Would you return the lines between the one holding "Preview (63, 601)" and the one holding "Hippoglossoides elassodon (172, 1781)", inclusive, and only those, exactly as they stand in the listing below?

=-=-=-=-=

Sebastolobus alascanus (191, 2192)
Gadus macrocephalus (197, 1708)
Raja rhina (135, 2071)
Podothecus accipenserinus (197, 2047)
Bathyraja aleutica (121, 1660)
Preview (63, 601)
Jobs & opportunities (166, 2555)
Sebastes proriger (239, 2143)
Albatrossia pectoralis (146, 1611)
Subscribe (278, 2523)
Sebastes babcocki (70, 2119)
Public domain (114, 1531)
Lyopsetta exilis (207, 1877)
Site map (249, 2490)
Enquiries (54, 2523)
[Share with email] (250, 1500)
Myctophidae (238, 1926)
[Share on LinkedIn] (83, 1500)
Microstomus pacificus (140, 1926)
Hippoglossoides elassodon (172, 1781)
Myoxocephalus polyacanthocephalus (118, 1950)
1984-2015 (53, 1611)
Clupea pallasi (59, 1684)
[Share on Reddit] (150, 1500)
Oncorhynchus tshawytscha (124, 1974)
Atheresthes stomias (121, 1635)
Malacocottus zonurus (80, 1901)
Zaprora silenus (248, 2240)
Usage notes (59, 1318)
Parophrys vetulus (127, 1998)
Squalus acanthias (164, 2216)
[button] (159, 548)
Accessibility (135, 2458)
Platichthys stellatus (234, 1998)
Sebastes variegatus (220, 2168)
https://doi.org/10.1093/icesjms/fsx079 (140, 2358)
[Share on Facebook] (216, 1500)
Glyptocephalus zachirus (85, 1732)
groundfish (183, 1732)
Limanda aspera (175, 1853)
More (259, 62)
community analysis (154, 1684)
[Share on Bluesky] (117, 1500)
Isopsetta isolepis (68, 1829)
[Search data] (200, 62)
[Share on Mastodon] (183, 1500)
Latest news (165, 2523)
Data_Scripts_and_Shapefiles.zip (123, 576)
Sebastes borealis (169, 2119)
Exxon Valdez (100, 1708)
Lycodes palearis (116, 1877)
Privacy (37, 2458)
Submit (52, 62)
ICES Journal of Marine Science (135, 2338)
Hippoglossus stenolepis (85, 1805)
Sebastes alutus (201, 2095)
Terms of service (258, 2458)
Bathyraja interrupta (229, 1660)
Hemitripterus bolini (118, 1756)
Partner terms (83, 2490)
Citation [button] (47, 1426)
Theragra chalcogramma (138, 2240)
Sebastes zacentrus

=-=-=-=-=

### Response
Preview (63, 601)
Jobs & opportunities (166, 2555)
Sebastes proriger (239, 2143)
Albatrossia pectoralis (146, 1611)
Subscribe (278, 2523)
Sebastes babcocki (70, 2119)
Public domain (114, 1531)
Lyopsetta exilis (207, 1877)
Site map (249, 2490)
Enquiries (54, 2523)
[Share with email] (250, 1500)
Myctophidae (238, 1926)
[Share on LinkedIn] (83, 1500)
Microstomus pacificus (140, 1926)
Hippoglossoides elassodon (172, 1781)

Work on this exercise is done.